+++ Exercise material

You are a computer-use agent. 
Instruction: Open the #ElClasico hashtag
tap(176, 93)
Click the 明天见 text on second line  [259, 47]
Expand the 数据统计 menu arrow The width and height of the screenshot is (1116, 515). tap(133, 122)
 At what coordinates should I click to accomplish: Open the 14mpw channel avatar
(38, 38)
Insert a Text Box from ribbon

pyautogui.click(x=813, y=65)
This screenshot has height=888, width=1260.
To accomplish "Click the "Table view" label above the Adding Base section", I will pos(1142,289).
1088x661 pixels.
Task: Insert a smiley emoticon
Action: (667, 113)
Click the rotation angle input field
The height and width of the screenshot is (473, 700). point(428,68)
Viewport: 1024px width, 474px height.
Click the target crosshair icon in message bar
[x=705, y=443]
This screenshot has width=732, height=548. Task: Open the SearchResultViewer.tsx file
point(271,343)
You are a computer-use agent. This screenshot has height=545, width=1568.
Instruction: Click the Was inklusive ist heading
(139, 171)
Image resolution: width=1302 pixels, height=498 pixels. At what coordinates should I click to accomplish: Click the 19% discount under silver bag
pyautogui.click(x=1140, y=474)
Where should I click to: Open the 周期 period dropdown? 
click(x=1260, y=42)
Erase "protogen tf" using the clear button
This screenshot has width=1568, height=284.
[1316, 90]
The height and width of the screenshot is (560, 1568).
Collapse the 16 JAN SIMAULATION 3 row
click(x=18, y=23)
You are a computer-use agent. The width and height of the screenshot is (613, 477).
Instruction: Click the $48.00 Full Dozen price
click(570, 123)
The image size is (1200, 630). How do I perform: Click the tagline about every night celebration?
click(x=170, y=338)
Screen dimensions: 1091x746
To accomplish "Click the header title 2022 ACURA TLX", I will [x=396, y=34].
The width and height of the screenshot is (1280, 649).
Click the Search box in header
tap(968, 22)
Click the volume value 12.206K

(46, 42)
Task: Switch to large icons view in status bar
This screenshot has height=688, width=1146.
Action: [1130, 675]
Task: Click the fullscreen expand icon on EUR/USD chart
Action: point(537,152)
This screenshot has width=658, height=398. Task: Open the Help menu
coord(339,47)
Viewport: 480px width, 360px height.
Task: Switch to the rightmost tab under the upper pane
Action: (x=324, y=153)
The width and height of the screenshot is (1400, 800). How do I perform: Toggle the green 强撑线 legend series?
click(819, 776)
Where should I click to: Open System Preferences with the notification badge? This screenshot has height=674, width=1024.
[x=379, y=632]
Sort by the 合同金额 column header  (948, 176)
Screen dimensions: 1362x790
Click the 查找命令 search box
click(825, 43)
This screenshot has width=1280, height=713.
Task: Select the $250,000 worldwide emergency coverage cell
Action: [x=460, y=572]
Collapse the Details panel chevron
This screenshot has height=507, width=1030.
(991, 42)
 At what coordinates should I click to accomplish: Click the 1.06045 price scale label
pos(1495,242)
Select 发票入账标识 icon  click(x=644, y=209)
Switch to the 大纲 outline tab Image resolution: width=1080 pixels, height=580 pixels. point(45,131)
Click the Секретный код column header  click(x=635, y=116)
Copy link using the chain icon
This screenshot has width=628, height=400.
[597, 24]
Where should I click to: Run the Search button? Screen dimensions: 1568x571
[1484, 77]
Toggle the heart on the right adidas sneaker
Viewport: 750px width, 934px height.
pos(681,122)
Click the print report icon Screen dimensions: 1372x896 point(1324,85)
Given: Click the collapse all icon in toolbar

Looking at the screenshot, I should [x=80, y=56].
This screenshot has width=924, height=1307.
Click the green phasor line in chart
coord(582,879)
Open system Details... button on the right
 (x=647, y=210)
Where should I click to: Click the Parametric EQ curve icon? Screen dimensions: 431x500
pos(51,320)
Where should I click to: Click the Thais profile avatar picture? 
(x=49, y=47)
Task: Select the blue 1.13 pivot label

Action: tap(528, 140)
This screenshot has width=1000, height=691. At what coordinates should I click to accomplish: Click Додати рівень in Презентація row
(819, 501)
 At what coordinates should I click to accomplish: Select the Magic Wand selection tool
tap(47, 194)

++++++

How to complete this task: Each record above must be given again exactly.

Solution to this problem:
You are a computer-use agent. 
Instruction: Open the #ElClasico hashtag
tap(176, 93)
Click the 明天见 text on second line  [259, 47]
Expand the 数据统计 menu arrow The width and height of the screenshot is (1116, 515). tap(133, 122)
 At what coordinates should I click to accomplish: Open the 14mpw channel avatar
(38, 38)
Insert a Text Box from ribbon

pyautogui.click(x=813, y=65)
This screenshot has height=888, width=1260.
To accomplish "Click the "Table view" label above the Adding Base section", I will pos(1142,289).
1088x661 pixels.
Task: Insert a smiley emoticon
Action: (667, 113)
Click the rotation angle input field
The height and width of the screenshot is (473, 700). point(428,68)
Viewport: 1024px width, 474px height.
Click the target crosshair icon in message bar
[x=705, y=443]
This screenshot has width=732, height=548. Task: Open the SearchResultViewer.tsx file
point(271,343)
You are a computer-use agent. This screenshot has height=545, width=1568.
Instruction: Click the Was inklusive ist heading
(139, 171)
Image resolution: width=1302 pixels, height=498 pixels. At what coordinates should I click to accomplish: Click the 19% discount under silver bag
pyautogui.click(x=1140, y=474)
Where should I click to: Open the 周期 period dropdown? 
click(x=1260, y=42)
Erase "protogen tf" using the clear button
This screenshot has width=1568, height=284.
[1316, 90]
The height and width of the screenshot is (560, 1568).
Collapse the 16 JAN SIMAULATION 3 row
click(x=18, y=23)
You are a computer-use agent. The width and height of the screenshot is (613, 477).
Instruction: Click the $48.00 Full Dozen price
click(570, 123)
The image size is (1200, 630). How do I perform: Click the tagline about every night celebration?
click(x=170, y=338)
Screen dimensions: 1091x746
To accomplish "Click the header title 2022 ACURA TLX", I will [x=396, y=34].
The width and height of the screenshot is (1280, 649).
Click the Search box in header
tap(968, 22)
Click the volume value 12.206K

(46, 42)
Task: Switch to large icons view in status bar
This screenshot has height=688, width=1146.
Action: [1130, 675]
Task: Click the fullscreen expand icon on EUR/USD chart
Action: point(537,152)
This screenshot has width=658, height=398. Task: Open the Help menu
coord(339,47)
Viewport: 480px width, 360px height.
Task: Switch to the rightmost tab under the upper pane
Action: (x=324, y=153)
The width and height of the screenshot is (1400, 800). How do I perform: Toggle the green 强撑线 legend series?
click(819, 776)
Where should I click to: Open System Preferences with the notification badge? This screenshot has height=674, width=1024.
[x=379, y=632]
Sort by the 合同金额 column header  (948, 176)
Screen dimensions: 1362x790
Click the 查找命令 search box
click(825, 43)
This screenshot has width=1280, height=713.
Task: Select the $250,000 worldwide emergency coverage cell
Action: [x=460, y=572]
Collapse the Details panel chevron
This screenshot has height=507, width=1030.
(991, 42)
 At what coordinates should I click to accomplish: Click the 1.06045 price scale label
pos(1495,242)
Select 发票入账标识 icon  click(x=644, y=209)
Switch to the 大纲 outline tab Image resolution: width=1080 pixels, height=580 pixels. point(45,131)
Click the Секретный код column header  click(x=635, y=116)
Copy link using the chain icon
This screenshot has width=628, height=400.
[597, 24]
Where should I click to: Run the Search button? Screen dimensions: 1568x571
[1484, 77]
Toggle the heart on the right adidas sneaker
Viewport: 750px width, 934px height.
pos(681,122)
Click the print report icon Screen dimensions: 1372x896 point(1324,85)
Given: Click the collapse all icon in toolbar

Looking at the screenshot, I should [x=80, y=56].
This screenshot has width=924, height=1307.
Click the green phasor line in chart
coord(582,879)
Open system Details... button on the right
 (x=647, y=210)
Where should I click to: Click the Parametric EQ curve icon? Screen dimensions: 431x500
pos(51,320)
Where should I click to: Click the Thais profile avatar picture? 
(x=49, y=47)
Task: Select the blue 1.13 pivot label

Action: tap(528, 140)
This screenshot has width=1000, height=691. At what coordinates should I click to accomplish: Click Додати рівень in Презентація row
(819, 501)
 At what coordinates should I click to accomplish: Select the Magic Wand selection tool
tap(47, 194)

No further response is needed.